═════ Dataset records ═════

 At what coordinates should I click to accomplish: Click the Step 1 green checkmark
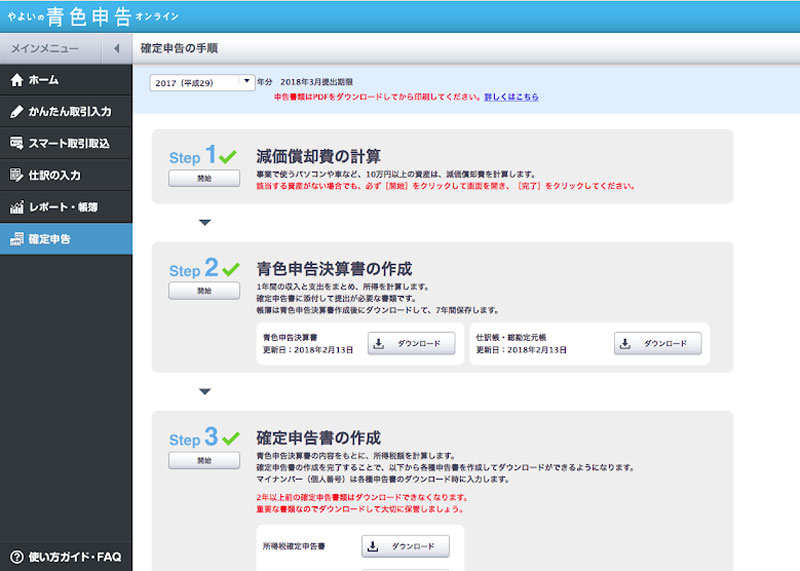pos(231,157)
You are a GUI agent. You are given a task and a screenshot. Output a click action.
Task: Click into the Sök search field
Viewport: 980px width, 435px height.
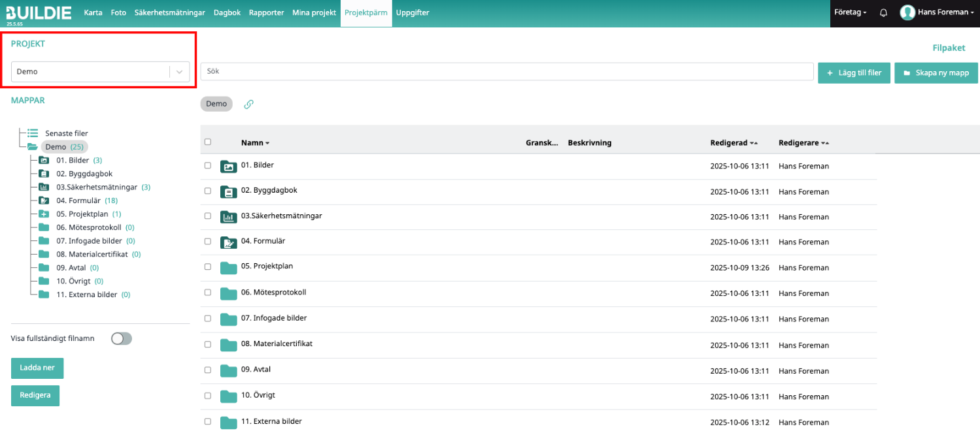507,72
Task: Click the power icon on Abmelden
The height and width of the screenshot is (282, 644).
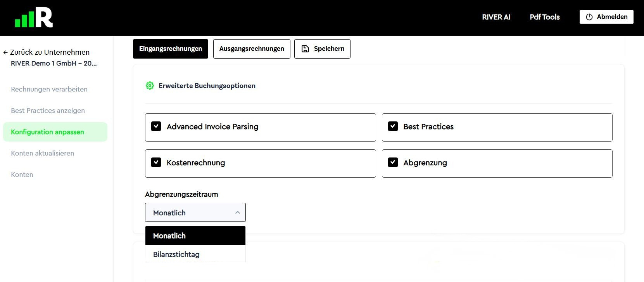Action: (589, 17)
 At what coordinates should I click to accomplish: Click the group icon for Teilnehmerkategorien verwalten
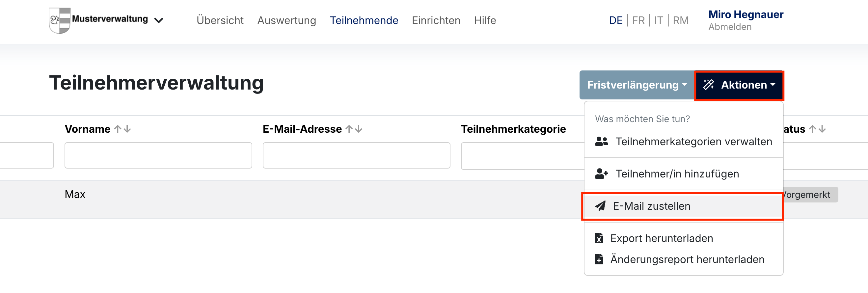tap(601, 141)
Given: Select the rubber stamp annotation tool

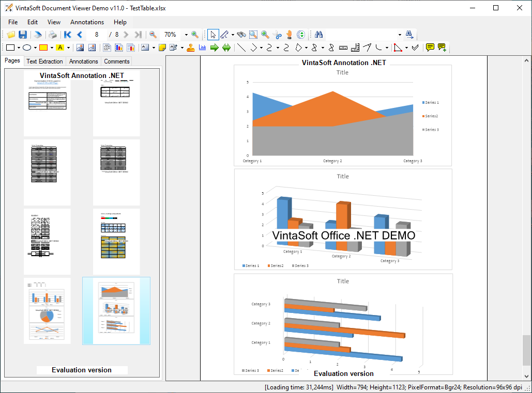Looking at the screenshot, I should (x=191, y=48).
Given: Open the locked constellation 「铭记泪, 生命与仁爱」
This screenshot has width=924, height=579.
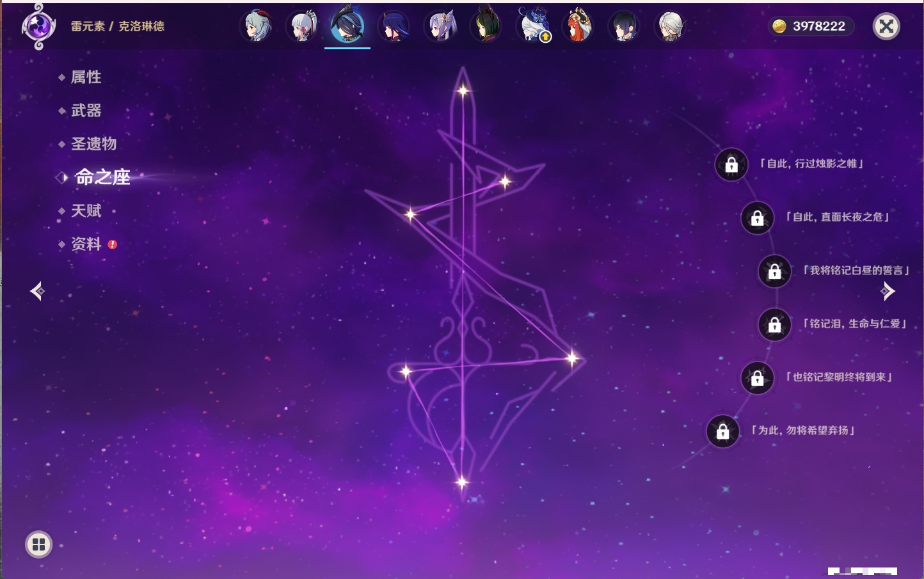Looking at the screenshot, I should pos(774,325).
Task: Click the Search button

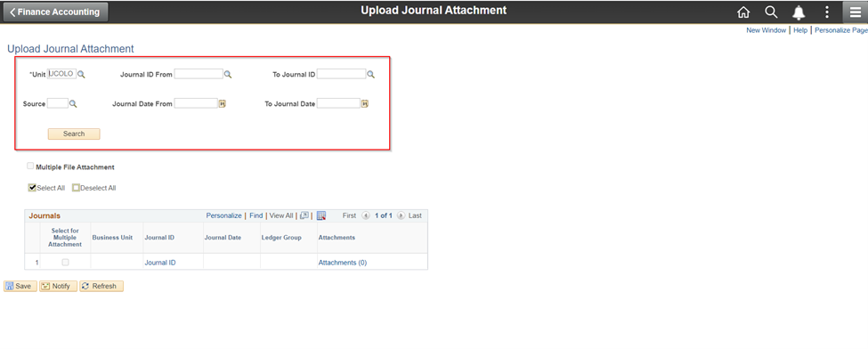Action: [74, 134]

═════
═════ Dataset records ═════

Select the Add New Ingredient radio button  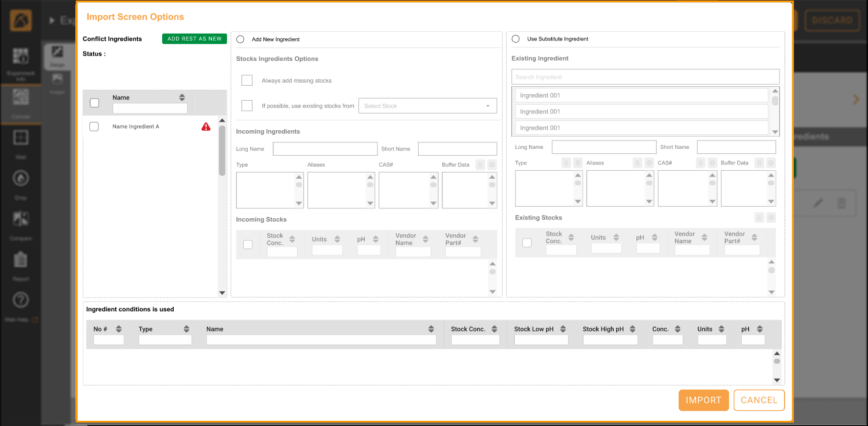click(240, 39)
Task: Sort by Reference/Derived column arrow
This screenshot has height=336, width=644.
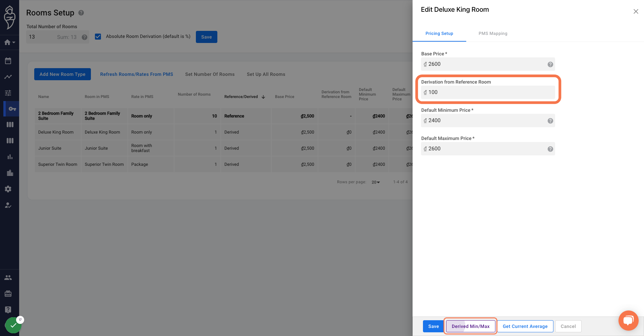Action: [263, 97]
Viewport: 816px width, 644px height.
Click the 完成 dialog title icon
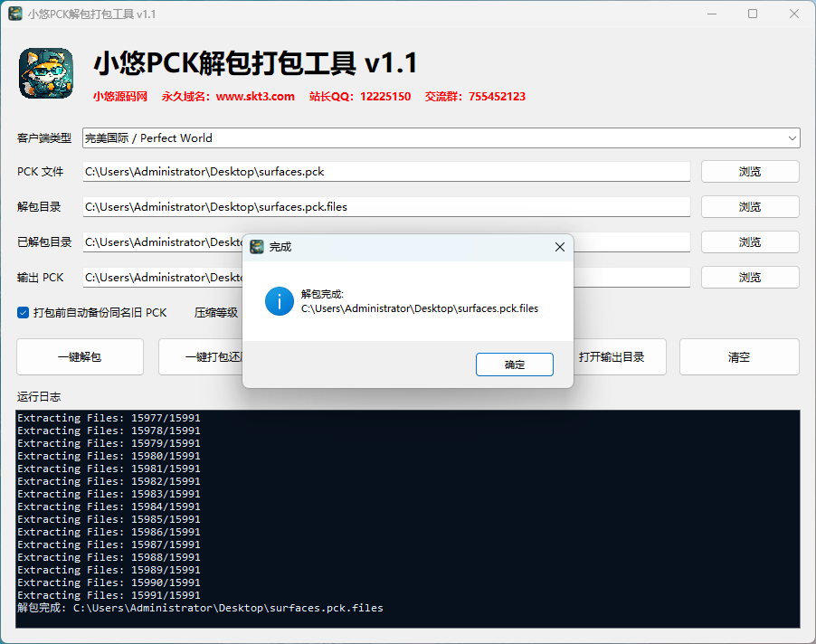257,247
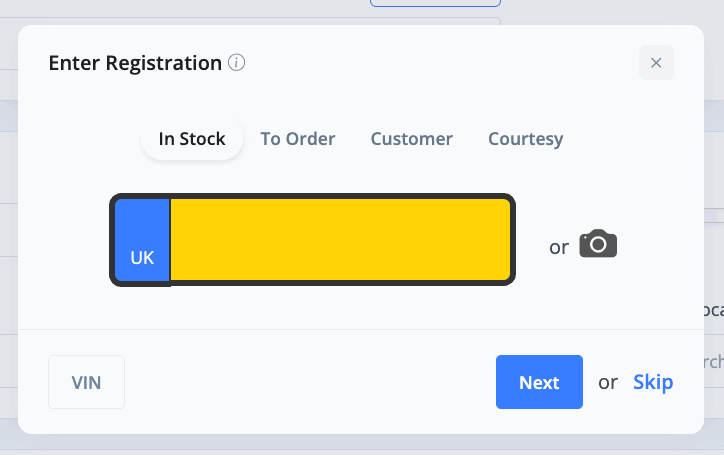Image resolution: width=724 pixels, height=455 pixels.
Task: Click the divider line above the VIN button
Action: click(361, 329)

═════

• **Work to be completed**:
Write out the lines above from the one with "At what coordinates should I click to accomplish: Click the Step" through the one with "Given: Open the", ends included, exactly; no picture goes in.

• **Exercise result**:
 At what coordinates should I click to accomplish: Click the Step 1 green checkmark
pos(231,157)
You are a GUI agent. You are given a task and a screenshot. Output a click action.
Task: Click into the Sök search field
Viewport: 980px width, 435px height.
507,72
Task: Click the power icon on Abmelden
The height and width of the screenshot is (282, 644).
Action: (589, 17)
 At what coordinates should I click to accomplish: Click the group icon for Teilnehmerkategorien verwalten
tap(601, 141)
Given: Select the rubber stamp annotation tool

Looking at the screenshot, I should (x=191, y=48).
Given: Open the locked constellation 「铭记泪, 生命与仁爱」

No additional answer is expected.